In fashion, it’s all about the subtle differences. It’s about where the dart on a dress hits in just the right place, the knit of a sweater is the precise intricate weave, the blue dye of a jean is that just-absolutely-perfect blue. Everything is measured in the metrics of minutia, crowding the industry with a bunch of anal-retentive Virgo perfectionists. And thank god. Otherwise we’d all be walking around wearing some ill-fitting, mail-order garb from Orwellian department store. Yay, fashion. Yay, subtly.

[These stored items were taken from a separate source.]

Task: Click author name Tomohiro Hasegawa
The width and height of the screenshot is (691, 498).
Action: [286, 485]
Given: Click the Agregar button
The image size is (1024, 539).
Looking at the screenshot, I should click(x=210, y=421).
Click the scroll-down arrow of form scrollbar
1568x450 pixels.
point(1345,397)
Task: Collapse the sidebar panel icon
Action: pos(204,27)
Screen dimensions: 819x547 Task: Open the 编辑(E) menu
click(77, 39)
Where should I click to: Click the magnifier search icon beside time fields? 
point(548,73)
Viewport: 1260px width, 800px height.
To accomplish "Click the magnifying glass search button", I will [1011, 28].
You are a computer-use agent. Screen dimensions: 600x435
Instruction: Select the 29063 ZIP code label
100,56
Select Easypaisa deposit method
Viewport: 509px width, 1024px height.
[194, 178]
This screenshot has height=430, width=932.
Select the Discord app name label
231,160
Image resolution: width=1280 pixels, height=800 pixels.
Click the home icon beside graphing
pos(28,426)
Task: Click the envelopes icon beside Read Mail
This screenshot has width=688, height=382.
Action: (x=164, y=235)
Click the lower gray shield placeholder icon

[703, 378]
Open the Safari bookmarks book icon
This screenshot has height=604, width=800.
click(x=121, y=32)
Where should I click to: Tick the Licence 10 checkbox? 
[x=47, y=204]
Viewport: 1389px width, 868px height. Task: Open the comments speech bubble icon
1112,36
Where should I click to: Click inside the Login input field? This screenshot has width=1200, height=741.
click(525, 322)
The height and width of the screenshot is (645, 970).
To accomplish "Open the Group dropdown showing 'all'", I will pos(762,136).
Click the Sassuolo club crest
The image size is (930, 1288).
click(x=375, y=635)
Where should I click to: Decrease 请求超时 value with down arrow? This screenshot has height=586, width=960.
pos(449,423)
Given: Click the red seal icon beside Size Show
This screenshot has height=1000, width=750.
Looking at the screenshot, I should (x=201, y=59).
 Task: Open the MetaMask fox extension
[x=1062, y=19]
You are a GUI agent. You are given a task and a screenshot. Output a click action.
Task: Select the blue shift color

Such is the case with Estonian model Harleth Kuusik, who is so fresh to the biz she’s still got that new car smell (a Jaguar, natch). When she started, like, four and a half minutes ago, she washed on the fashion shores a wonderfully pretty, wonderfully plain dirty blonde. Then, faster than her first set of Polaroids had finished exposing, she went uber platinum, her hair and eyebrows and everything reconstituted in a blonder, sci-fi-ier version of what so briefly came before. A perfect piece of fashion plastic.
I’m not going to lie. I love this girl, not because she reminds me of my friend Jamie, or because she brings back wistfully nostalgic recollections of Karen from the first grade with the blonde hair and the blonde eyebrows and those Chinese therapy balls I couldn’t help but stealing. And though I’d like to, my fondness of her is not smudged in the slightest knowing this precious thing was born in the ‘90s. No, I’m not jealous a tick. I’ll just cry a little. Right here. In the corner.
Enough about me. Back to my totally professional task as an extremely serious journalist.
With her new, perfect plastic hair, Harleth began hitting the international runways hard. And for good reason. Bleach notwithstanding, she has that aloof, vaguely sullen look that just screams wealth. The type of girl you want to shower with gifts and buy things for. I recently read a quote “Everyone else is boring and you’re the burning house I want to live inside” or something like that. That’s how I feel about Harleth. And that’s apparently how Carven, Acne, Celine, Louis Vuitton, Valentino, and Prada all felt about her, too.
For me, the greatest signifier of Harleth’s future success was when the fashion deity known as Proenza Schouler used her in their latest SS14 campaign. Not to out myself as a totally agreeable fashion puppet, but whatever Proenza does, I want to do. I want to line the walls of my apartment with their advertisements, sleep in their laser cut bomber jackets, make cool videos that looked like they’ve been whipped up by some teenager in Ohio basement. And so it has been decreed: Harleth is the platinum shizz. Thus spoke Proenza… or whatever that Nietzsche guy said.